• [QUESTIONS ON THE MATERIAL]
a - Rewrite the paragraph that begins "Before you continue" in the disability benefits text below as a short list of its main facts.
b - Answer these questions from the disability benefits text below:
(i) On average, how much does a disabled worker receive per month?
(ii) What did the Social Security Administration create the benefit to serve as?
(iii) What age group do the 14.1 million enrollees cover?

As of the middle of 2016, there are about 14.1 million Americans on some form of disability. While this total includes people of all ages (such as children) a disabled worker is, on average, receiving $1,166 per month. These stats are per the Social Security Administration. Find some examples of what we hear from people on how they live on such a small dollar amount and the challenges they are faced with.
Before you continue to see what some people do to try to live on that amount of money, always keep in mind that SSI disability was never intended to pay every single bill or expense that a family is faced with. The federal government Social Security Administration created the benefit to serve as a safety net program. This means that it will only pay out a limited amount of money in a crisis.
The 14.1 million people total enrollees reported above is anyone under the age of 65. This includes children who are receiving their own SSI payments based on the disability that they have. So the expense those kids are faced with are obviously different than adults.

• [SUPPLIED ENTRIES]
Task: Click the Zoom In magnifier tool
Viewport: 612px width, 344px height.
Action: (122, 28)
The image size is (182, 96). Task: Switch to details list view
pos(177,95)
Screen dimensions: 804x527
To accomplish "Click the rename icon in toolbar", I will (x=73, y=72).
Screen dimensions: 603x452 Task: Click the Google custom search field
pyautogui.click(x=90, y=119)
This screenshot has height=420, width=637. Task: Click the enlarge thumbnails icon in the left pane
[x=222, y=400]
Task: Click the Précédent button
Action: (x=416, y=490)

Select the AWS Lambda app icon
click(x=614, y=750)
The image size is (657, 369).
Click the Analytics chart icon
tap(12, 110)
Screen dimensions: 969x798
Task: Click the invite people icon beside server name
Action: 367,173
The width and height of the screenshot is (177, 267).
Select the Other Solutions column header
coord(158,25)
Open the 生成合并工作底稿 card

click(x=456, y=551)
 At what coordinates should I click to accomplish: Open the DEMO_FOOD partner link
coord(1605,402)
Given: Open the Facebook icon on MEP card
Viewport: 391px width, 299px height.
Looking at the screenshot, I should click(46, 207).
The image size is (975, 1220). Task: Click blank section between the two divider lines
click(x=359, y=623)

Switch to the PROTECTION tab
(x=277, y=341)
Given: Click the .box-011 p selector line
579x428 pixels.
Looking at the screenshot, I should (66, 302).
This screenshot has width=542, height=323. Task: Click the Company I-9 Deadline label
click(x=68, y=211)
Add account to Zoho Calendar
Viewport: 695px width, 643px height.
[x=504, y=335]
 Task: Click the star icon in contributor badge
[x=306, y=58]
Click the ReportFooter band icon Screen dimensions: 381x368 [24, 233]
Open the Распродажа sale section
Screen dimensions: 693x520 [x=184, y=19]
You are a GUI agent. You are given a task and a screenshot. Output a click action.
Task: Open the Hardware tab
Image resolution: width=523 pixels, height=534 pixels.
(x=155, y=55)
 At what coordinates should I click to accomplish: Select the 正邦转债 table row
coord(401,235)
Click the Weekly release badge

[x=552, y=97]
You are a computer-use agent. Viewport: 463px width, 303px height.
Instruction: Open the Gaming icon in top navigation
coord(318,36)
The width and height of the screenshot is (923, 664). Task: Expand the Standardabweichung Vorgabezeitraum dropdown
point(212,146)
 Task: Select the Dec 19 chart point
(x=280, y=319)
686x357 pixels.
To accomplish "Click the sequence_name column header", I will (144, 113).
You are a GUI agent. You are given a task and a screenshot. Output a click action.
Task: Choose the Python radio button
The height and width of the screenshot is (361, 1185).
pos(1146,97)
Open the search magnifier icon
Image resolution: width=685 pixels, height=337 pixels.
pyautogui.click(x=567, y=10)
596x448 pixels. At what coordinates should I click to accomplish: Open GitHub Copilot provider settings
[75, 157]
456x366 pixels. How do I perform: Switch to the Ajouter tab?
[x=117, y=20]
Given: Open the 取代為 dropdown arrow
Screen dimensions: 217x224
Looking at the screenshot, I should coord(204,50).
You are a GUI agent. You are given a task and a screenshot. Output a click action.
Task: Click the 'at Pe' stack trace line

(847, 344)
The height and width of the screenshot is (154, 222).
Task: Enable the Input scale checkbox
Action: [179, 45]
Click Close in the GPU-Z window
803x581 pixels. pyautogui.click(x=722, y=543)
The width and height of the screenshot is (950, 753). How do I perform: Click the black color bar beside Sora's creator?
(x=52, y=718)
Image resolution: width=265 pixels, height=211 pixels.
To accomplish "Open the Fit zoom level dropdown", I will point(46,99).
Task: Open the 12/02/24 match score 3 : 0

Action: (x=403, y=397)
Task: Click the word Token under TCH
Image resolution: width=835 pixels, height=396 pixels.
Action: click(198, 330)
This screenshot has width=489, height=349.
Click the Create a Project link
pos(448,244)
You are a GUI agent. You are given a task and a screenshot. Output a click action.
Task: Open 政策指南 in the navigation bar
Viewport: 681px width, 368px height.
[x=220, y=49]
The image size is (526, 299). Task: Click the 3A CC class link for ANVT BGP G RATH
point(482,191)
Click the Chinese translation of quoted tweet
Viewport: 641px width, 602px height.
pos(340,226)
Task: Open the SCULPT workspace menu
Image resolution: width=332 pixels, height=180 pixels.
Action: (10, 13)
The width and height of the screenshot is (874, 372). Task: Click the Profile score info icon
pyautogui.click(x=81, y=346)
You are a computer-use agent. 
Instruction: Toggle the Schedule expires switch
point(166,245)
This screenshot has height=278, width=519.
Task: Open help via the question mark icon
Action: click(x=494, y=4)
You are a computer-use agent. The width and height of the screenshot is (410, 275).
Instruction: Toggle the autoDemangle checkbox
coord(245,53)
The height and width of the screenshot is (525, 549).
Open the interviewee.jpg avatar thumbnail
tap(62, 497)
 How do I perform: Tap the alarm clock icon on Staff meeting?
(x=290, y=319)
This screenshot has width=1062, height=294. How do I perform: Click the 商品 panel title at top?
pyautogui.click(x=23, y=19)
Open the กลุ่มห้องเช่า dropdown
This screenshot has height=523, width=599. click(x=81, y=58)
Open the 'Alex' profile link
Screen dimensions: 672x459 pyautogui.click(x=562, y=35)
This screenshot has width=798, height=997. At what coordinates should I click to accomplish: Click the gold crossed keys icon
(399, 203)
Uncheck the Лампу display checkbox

• [OUTPUTS IN ORDER]
a -
- SSI disability was never meant to pay every bill or expense a family faces.
- The Social Security Administration created the benefit as a safety net program.
- It pays out only a limited amount of money in a crisis.

b -
(i) $1,166
(ii) A safety net program
(iii) Anyone under the age of 65